Discussions will centre on finding an agreement on a framework that could lead to "several sessions" of further negotiations, sources from both parties said.
After a 14-month break, the first day of talks in the Swiss city of Geneva were "constructive" and "forward moving", an Iranian official said.
Tuesday's meeting would look at fixing "the framework for future discussions during which we could talk about nuclear disarmament and about cooperation in the civil nuclear domain," although the "(nuclear) right of Iran will not be discussed.
A member of the Iranian delegation told AFP that on Tuesday, "we will talk about nuclear disarmament, non-proliferation and nuclear cooperation."
Western sources also said parties would attempt to hammer out an agenda for future discussions and described Monday's talks as "good, constructive, and in a good atmosphere."
"If the negotiations have carried on for such a long time, it was because there were things to talk about," said one source, who added that a number of subjects were addressed, "including the nuclear dossier."
The two-day meeting 14 months after the last attempt to temper Iran's uranium enrichment drive and fathom its true nuclear ambitions is taking place amid tougher international sanctions on Tehran.
Iran maintains that it is seeking nuclear energy for peaceful purposes.

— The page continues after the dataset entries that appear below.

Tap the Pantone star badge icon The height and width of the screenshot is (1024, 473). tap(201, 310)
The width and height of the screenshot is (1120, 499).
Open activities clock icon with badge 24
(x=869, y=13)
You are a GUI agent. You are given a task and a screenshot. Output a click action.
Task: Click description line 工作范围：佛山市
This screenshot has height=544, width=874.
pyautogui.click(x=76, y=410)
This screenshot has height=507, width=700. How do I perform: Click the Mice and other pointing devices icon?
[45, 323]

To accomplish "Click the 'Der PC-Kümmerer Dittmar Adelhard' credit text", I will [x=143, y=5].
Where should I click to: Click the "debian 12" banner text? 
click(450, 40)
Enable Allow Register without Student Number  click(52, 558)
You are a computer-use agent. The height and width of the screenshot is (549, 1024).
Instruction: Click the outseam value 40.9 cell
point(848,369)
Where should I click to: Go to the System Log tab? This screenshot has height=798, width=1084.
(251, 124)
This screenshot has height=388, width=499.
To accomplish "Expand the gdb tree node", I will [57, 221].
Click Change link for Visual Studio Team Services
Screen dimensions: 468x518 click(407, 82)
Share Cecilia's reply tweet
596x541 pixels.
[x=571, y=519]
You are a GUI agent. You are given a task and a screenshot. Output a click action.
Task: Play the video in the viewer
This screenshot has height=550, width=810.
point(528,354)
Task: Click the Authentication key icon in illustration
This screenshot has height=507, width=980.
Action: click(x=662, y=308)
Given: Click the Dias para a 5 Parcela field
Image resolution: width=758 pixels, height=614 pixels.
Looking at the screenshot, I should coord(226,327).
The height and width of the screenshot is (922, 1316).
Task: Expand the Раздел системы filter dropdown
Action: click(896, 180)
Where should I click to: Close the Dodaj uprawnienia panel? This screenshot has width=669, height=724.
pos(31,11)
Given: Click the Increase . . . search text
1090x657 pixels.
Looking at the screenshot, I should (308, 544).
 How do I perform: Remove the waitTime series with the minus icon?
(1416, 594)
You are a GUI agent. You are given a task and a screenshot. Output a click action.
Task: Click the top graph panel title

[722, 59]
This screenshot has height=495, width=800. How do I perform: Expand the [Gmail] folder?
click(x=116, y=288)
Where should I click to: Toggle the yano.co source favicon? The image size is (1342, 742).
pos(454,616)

But after repeated breakdowns in international inspections and the build up of uranium enrichment, Western countries suspect that the Islamic republic is engaging in a covert programme to build nuclear weapons.
Iran triggered heightened concern in the West on Sunday by revealing it had taken a new step in the nuclear fuel cycle, producing its first home-grown batch of the raw material for enrichment, uranium yellowcake and making it "self sufficient," according to the country's atomic chief.
The talks in Geneva brought together the European Union's top diplomat, Catherine Ashton, and Iran's chief negotiator, Saeed Jalili, as well as officials from Britain, China, France, Germany, Russia and the United States around the same table at the Swiss UN mission building.
Jalili began the talks on Monday by making a vehement protest against the recent assassination of a top nuclear scientist in Tehran, questioning why the international group did not condemn it, according to an Iranian source.
He later held one-on-one meetings with the heads of the Chinese, Russian and British delegations.
Jalili also met Ashton for a working dinner on Monday night following the first day of talks to prepare for the second day.
European sources were not expecting the Geneva talks to produce instant results but hoping to re-engage Iran over the longer term.
Iranian leaders have in recent days reiterated their long standing line that Tehran's nuclear "right" is non-negotiable.
Iranian Foreign Minister Manouchehr Mottaki nonetheless added on a visit to Athens on Monday that there were "certain shared positions where we could cooperate."
In Brussels, Israeli Ambassador Jeremy Issacharoff said his expectations for the Geneva talks were measured and claimed Iran was "trying to get more legitimacy for its nuclear programme, it is trying to gain time."
In Bahrain, Gulf countries eyed the talks with scepticism. Emirati Foreign Minister Sheikh Abdullah bin Zayed al-Nahayan openly criticised the West for excluding Iran's neighbours from the dialogue.